Just this past weekend, Luke saw a TV commercial for Carl’s Junior and said, “Look Mom, Carl’s Junior is now offering healthy foods.” Though he didn’t ask to try out one of their menu selections, he demonstrates the incredible power in advertising to youngsters. After all, the ad convinced my perceptive 11-year-old son of a fast food cynic that the home of the thickburger can enable guests to “Low Carb It, Veg It, or Trim It.”
Big brands have spoken
Last year when I was doing research on behalf of the High Five Children’s Health Collaborative, I asked a group of fifth grade students what foods they thought were healthy. Their answer was a confident: “Starbucks and Panda Express.”
Apparently, sweetfire chicken breast, eggrolls and Beijing beef are superior nutritional choices to home-grown vegetables, at least in the eyes of some kids. In a world where big brands have spoken and Heidi Klum seductively eats juicy burgers on 48″ TV screens, kids have listened.
Super size me
So has fast food gotten healthier? According the American Public Health Association, little has improved in the past two decades. Changes in sodium and calorie content have occurred over the years, but those changes have been modest and inconsistent.
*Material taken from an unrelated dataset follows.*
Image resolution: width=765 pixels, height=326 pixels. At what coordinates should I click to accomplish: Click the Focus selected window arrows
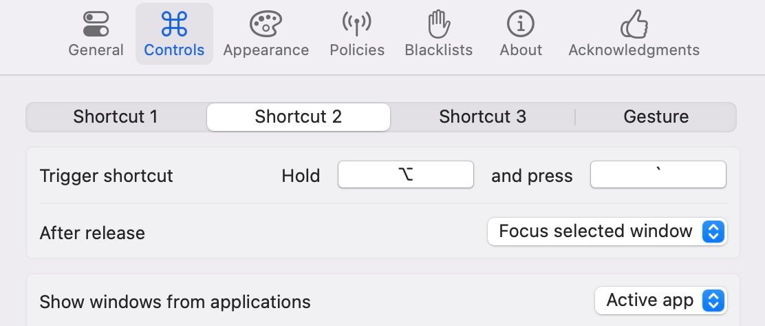pos(713,232)
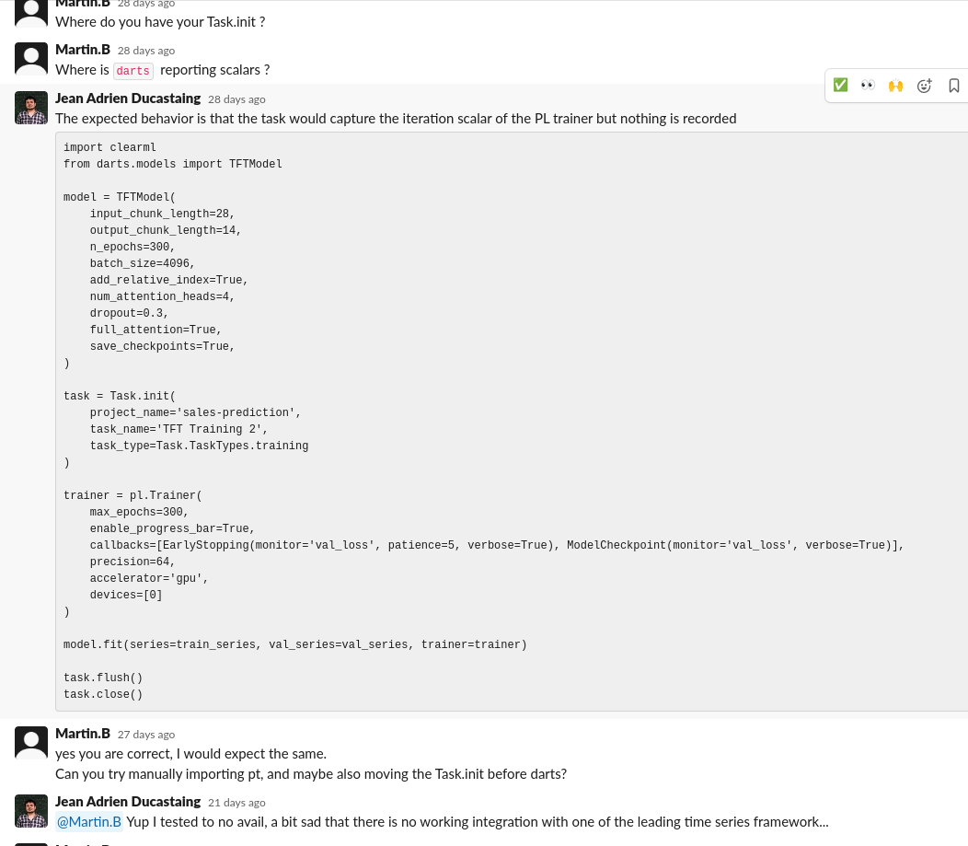968x846 pixels.
Task: Click the partially visible avatar at the bottom
Action: coord(30,842)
The biggest factor in weight gain and obesity risk, according to the study published in Preventing Chronic Disease, is the temptation of large-sized meals. Even when healthier options exist, consumers are enticed to buy and eat more.
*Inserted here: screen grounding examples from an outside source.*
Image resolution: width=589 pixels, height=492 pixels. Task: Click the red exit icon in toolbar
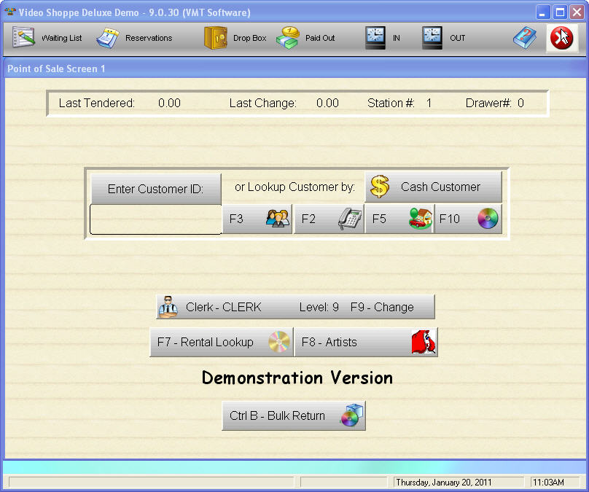(x=561, y=38)
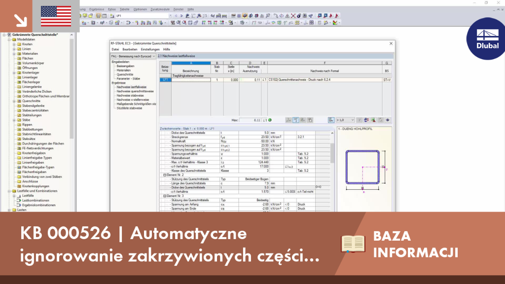Click the Zwischenwerte table vertical scrollbar
505x284 pixels.
coord(332,171)
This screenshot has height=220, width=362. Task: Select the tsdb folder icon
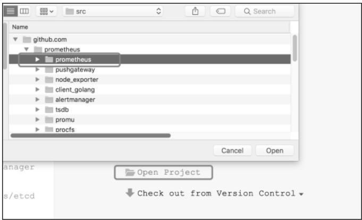[x=49, y=109]
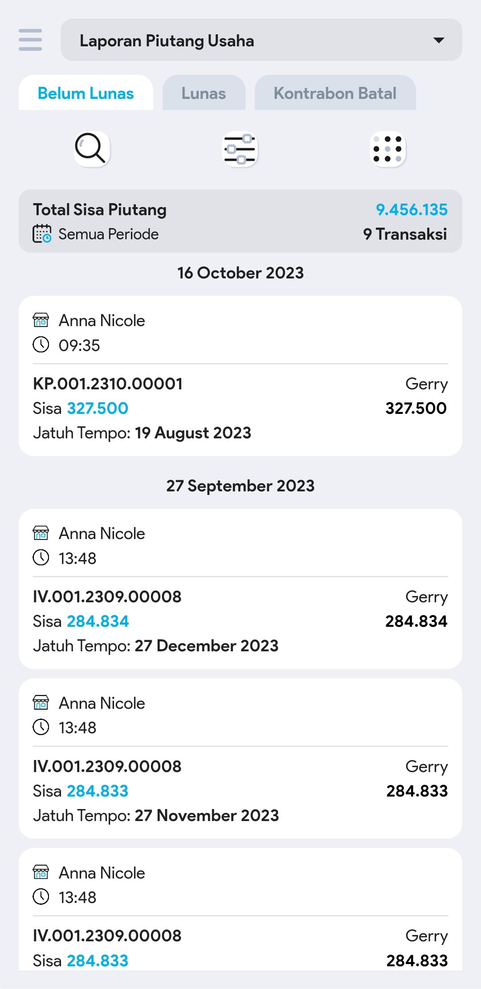The width and height of the screenshot is (481, 989).
Task: Open the Kontrabon Batal tab
Action: pyautogui.click(x=335, y=93)
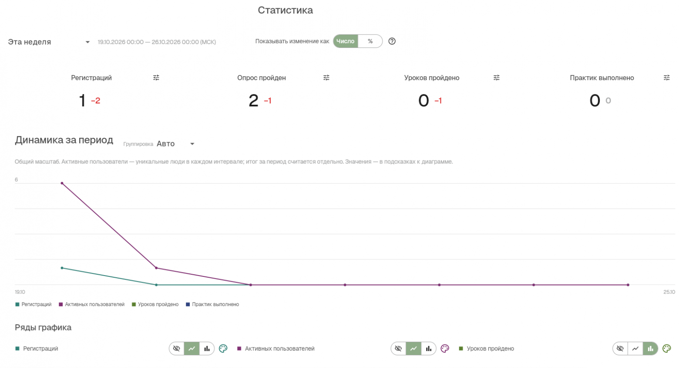Open settings icon for Практик выполнено
This screenshot has height=368, width=679.
[x=667, y=78]
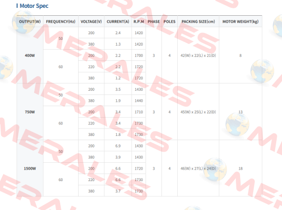Select the VOLTAGE(V) column header
282x210 pixels.
(91, 22)
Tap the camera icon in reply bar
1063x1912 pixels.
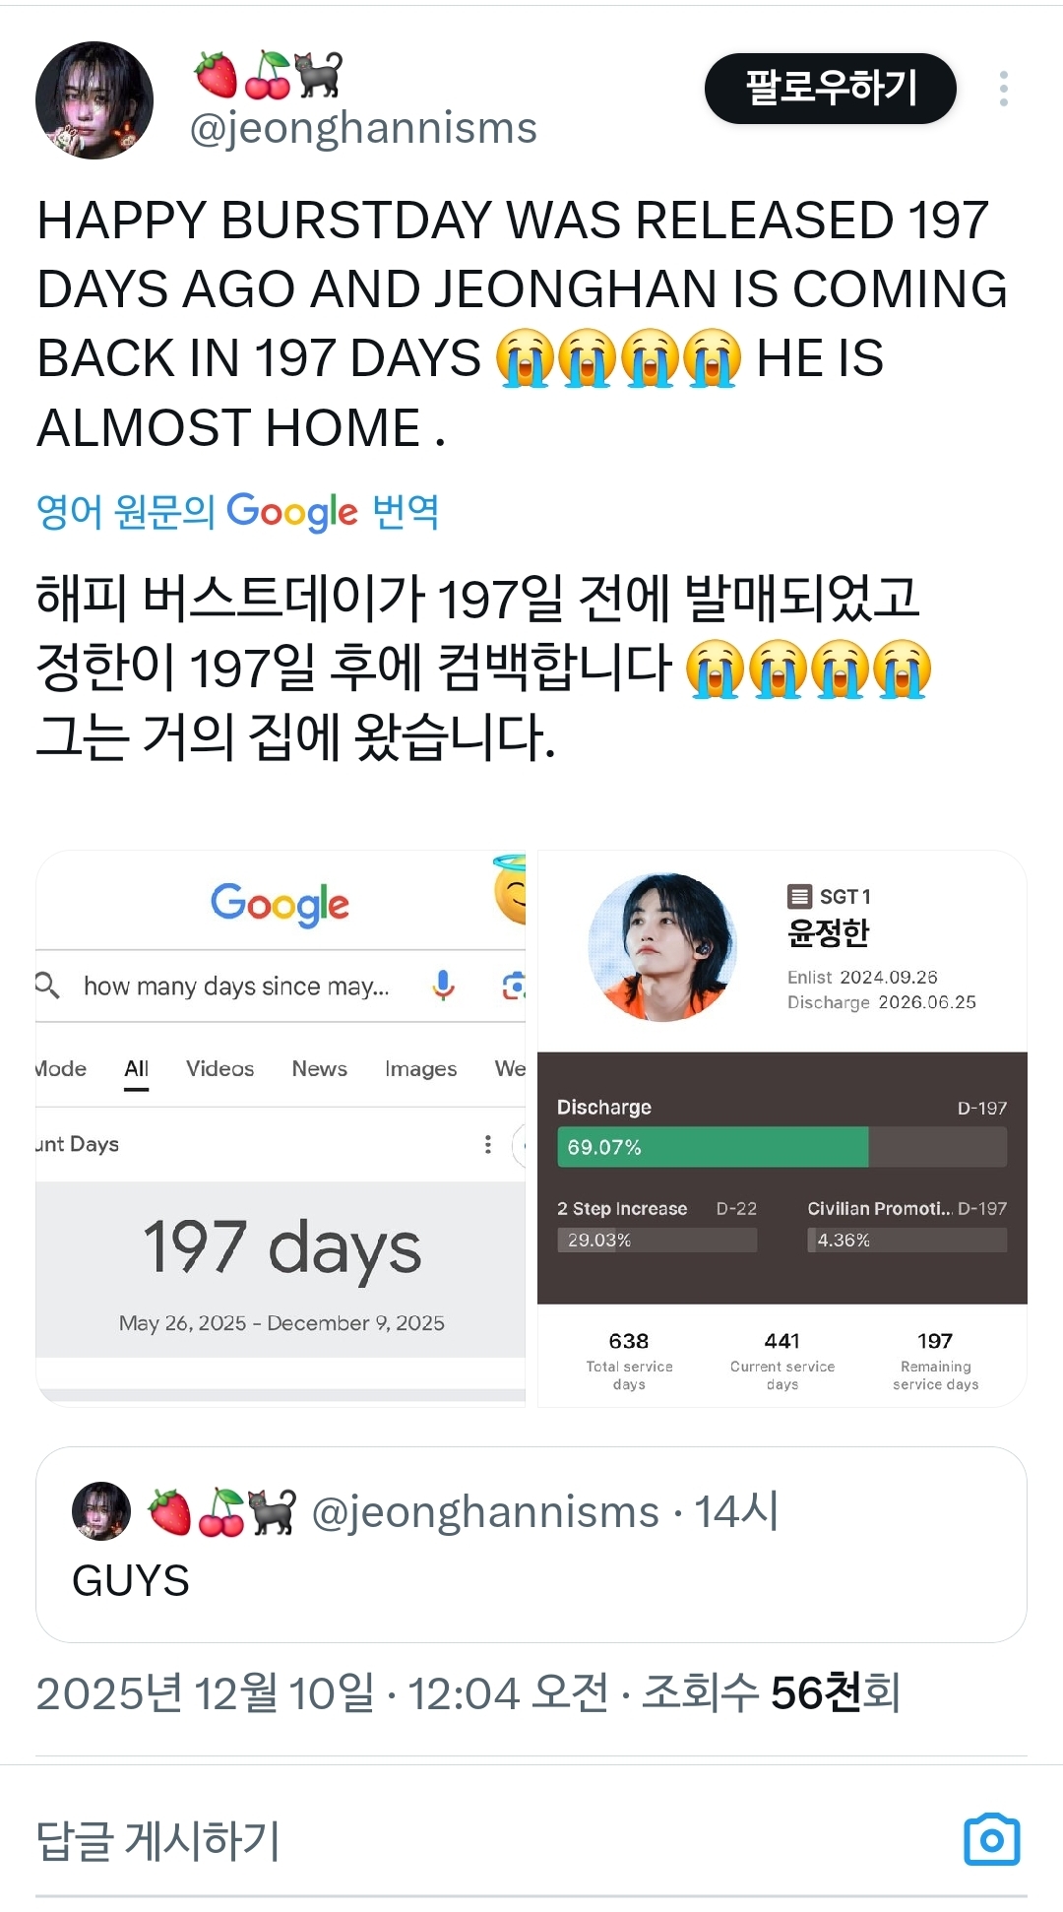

When Congress passed the Affordable Care Act, all chain restaurants with 20 or more locations nationwide were required to post calorie information on menus. However, according to Mark Huffman of Consumer Affairs, a person is more likely to notice and use those numbers if he or she is educated and makes more money. Even in the best of circumstances, a very small percentage of consumers reported using those numbers to influence purchase decisions.
Take a bit of them apples
On the rare occasion that my little guy visits McDonald’s (with friends, of course, because I refuse to take him), do you think he orders the apple slices with a salad? No, and apparently he’s not alone. As Huffman suggests, fast food is the second-largest source of total energy in the diets of children and adolescents in the U.S.
While I can’t refute the appeal of supermodels, permanently ban my child from Taco Bell or force anyone to the order the grilled chicken at Chick fil A (especially when it tastes like rubber), I can shed light on some food facts. Heidi Klum would never look that good if she actually ate Jim Bean bourbon burgers on a regular basis, there are many wholesome ways to make tacos at home and Chick fil A’s fried assortment is sorely overrated (yes, I have indulged on trips to the South).
Everyone succumbs to temptations of “health” fast foods on occasion, just watch the serving size and work it off the next day.